The rigorous approach we used should be used to inform other national efforts in different countries, with international collaboration. Other national dementia and driving guideline development groups can use these findings to enhance the evidence base upon which their own guidelines are built. This will lend all guidelines greater validity and credibility to the developed guideline. This project has already fostered international collaborations, for example with researchers and clinicians in the UK who are developing similar Guidelines through a Delphi process. By working from a common internationally derived evidence-based foundation, it is hoped that the various national guidelines will share many common elements while still retaining the ability to adapt to unique local circumstances. There are many benefits to such an approach. First, this research produces guideline revisions that are not jurisdiction-specific, as they are based on the international scientific evidence. Secondly, it entails the establishment of a multinational collaboration of researchers and clinicians (e.g., the USA, Canada, Ireland, Belgium, and the UK), which functions to (a) incorporate a wide range of perspectives into the newly-revised recommendations and (b) facilitate the dissemination and adoption of the updated recommendations into clinical practice and public policy, utilizing the existing networks of the research team within each of the nations involved in the guideline revision process.

It is worth noting some limitations to this work. First, the guideline development process is limited by the quality of the evidence reviewed. Guidelines include not only evidence-informed recommendations but, given the weak or lacking evidence in some areas, also include authors’ guidance based on clinical practice, a form of evidence albeit less rigorous and more prone to bias. Second, our process was also limited by a lack of broader input of family physicians, and the input of those most affected by the guidelines, i.e., drivers with mild dementia and their caregivers, and we did not seek input from representatives of driving authorities, and organizations such as the Alzheimer Society. The time frame of the study did not permit us to get permission to send the survey to the national organization of Family Physicians, and we relied on a small convenience sample of local family physicians only. Third, lower levels of agreement are not necessarily indicative of the lower levels of evidence. In fact, low agreement may pertain to practical concerns about how the recommendations would be implemented or concerns with impact on the relationship between the clinicians and their patients.

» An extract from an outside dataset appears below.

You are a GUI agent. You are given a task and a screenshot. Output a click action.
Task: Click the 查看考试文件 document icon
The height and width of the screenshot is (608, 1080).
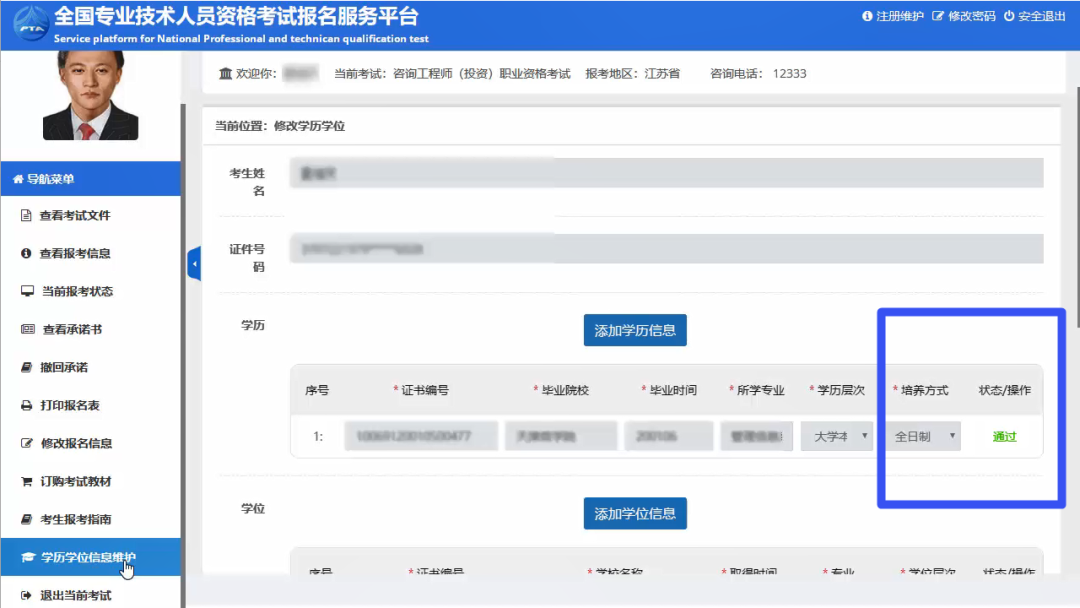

As further evidence emerges, the most effective manner to incorporate the new evidence into guidelines in a timely manner would be via the development of a standing working group that continuously updates the evidence informing driving guidelines. Unfortunately, most countries cannot afford to fund such groups especially when all other medical conditions are considered. The present study, funded by a research granting agency for a limited period of time, illustrates that point. A funded international consortium of researchers and guideline developers to continuously update the evidence for driving guidelines would have international benefits, including harmonizing an approach to these problems, despite different legislative structures.

Conclusion

The proposed guidelines listed in this paper are not meant to be prescriptive. Rather, they serve as a list of evidence-based elements that dementia and driving guideline developers should consider for inclusion in their national guidelines. This research represents the next step in the evolution of evidence-based guidelines. The adoption of a rigorous scientific approach to guideline development will enhance the credibility of future national guidelines on fitness to drive among patients with various medical conditions.